The deceleration in hiring, though, is being welcomed by the Federal Reserve, which might otherwise worry that a too-hot job market would force companies to sharply raise wages and prices and re-ignite inflation. When the Fed began aggressively raising rates in March 2022 to fight the worst bout of inflation in four decades, a painful recession was widely predicted, with waves of layoffs and high unemployment. The Fed boosted its benchmark rate 11 times in 2022 and 2023, to the highest level in more than two decades.

Inflation has eased, more or less steadily, in response: Consumer prices in January were up just 3.1% from a year earlier — way down from a year-over-year peak of 9.1% in 2022 and edging closer to the Fed’s 2% target.

Despite sharply lower inflation, a consistently healthy job market and a record-high stock market, many Americans say they are unhappy with the state of the economy — a sentiment that is sure to weigh on President Joe Biden’s bid for re-election. Many voters blame Biden for the surge in consumer prices that began in 2021. Even after inflationary pressures have significantly cooled, average prices remain about 17% above where they stood three years ago.

Yet the progress so far against inflation has been striking, and many Americans are exhibiting confidence in the economy through their actions: Consumers, whose average wages have outpaced inflation over the past year and who socked away money during the pandemic, have continued to spend and drive economic growth. The economy’s gross domestic product — the total output of goods and services — grew by a solid 2.5% last year, up from 1.9% in 2022. And employers keep hiring.

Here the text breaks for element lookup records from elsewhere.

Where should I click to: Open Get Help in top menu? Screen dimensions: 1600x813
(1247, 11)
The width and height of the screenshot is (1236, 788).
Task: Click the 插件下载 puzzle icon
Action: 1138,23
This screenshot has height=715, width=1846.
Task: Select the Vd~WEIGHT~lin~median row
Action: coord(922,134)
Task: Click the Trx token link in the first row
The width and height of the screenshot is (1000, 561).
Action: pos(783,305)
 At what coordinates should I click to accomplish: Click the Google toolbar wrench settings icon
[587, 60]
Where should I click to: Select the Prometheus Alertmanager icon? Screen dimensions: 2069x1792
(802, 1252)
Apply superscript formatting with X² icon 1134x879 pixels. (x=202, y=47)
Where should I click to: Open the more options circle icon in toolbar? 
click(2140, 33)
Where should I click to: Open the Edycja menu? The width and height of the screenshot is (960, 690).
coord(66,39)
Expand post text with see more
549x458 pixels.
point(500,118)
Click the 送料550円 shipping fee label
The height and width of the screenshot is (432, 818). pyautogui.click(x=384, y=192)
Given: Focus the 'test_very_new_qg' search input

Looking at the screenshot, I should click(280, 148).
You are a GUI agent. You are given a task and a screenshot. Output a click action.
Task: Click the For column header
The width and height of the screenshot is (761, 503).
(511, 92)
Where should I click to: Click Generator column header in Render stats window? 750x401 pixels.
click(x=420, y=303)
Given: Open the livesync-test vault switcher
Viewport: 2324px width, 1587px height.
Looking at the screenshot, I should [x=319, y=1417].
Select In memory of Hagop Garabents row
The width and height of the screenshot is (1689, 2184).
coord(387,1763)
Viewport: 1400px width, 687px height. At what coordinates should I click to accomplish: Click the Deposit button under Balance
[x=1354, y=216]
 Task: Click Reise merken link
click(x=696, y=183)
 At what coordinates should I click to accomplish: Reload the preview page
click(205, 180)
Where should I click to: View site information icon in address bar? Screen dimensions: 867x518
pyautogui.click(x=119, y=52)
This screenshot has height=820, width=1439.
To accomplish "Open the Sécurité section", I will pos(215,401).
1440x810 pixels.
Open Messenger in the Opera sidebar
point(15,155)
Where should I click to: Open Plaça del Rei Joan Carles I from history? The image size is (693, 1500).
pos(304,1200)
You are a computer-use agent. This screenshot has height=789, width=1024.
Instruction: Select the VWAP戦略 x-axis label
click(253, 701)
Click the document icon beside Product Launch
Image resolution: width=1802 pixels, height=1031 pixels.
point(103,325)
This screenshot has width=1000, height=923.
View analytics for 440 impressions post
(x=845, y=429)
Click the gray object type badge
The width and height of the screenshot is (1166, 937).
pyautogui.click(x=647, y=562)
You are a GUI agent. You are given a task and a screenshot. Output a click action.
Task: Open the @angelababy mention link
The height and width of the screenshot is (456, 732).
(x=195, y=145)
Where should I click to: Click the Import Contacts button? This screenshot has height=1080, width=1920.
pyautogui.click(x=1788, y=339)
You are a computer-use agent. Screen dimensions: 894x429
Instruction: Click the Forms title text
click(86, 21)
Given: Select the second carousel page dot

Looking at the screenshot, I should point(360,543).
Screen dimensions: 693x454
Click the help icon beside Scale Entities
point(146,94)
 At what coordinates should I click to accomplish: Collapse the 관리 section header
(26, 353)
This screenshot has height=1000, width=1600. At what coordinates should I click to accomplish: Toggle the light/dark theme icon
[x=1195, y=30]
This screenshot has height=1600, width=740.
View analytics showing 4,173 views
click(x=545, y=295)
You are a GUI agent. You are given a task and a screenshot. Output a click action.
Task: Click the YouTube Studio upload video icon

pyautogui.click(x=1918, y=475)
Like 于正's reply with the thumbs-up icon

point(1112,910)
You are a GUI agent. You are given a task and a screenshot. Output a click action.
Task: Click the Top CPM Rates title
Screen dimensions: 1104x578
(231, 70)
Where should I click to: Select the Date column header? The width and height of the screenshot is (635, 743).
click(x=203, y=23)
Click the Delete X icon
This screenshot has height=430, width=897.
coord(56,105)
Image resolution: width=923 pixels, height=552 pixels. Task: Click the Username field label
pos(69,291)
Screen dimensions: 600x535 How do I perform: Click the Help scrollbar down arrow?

“The labor market, although cooling, is holding up remarkably well despite tighter monetary policy,’’ said Satyam Panday, chief U.S. economist at S&P Global Ratings.

Immigration has helped invigorate the job market since the end of pandemic-related travel bans. Last year, foreign-born individuals accounted for 62%, or 1.5 million, of the 2.4 million people who either obtained a job or began looking for one. The economy’s growth depends on a steady influx of job seekers.

“Barring significant changes in immigration policy, the foreign-born population will likely continue to grow strongly this year and next, supporting growth in employment,’’ economists at BNP Paribas wrote in a report this week.

In the meantime, the job market’s modest slowdown is happening so far in perhaps the most painless way possible: Companies are posting slightly fewer job openings rather than laying people off. The number of Americans filing for weekly unemployment benefits — a rough proxy for the number of layoffs — has remained low, suggesting that most workers enjoy solid job security.

Wage growth still remains slightly high from the Fed’s perspective because it can contribute to inflation pressures. Forecasters expect that average hourly wages rose 4.5% last month from February 2023, according to FactSet. That would exceed the 3.5% year-over-year increase that is widely seen as consistent with the Fed’s 2% inflation target.

“The Fed does not want to see the job market collapse but would like to see the demand for labor soften enough to be confident wage growth will continue to slow,’’ said Nancy Vanden Houten, lead U.S. economist at Oxford Economics. “Monthly trend job growth of less than 200,000 is probably more consistent with that objective.’’

Some economists argue, though, that pay increases don’t need to drop so much: A surge in productivity that started last year — as companies invested in machines and used their workers more efficiently — means that employers can pay more and still reap profits without raising prices.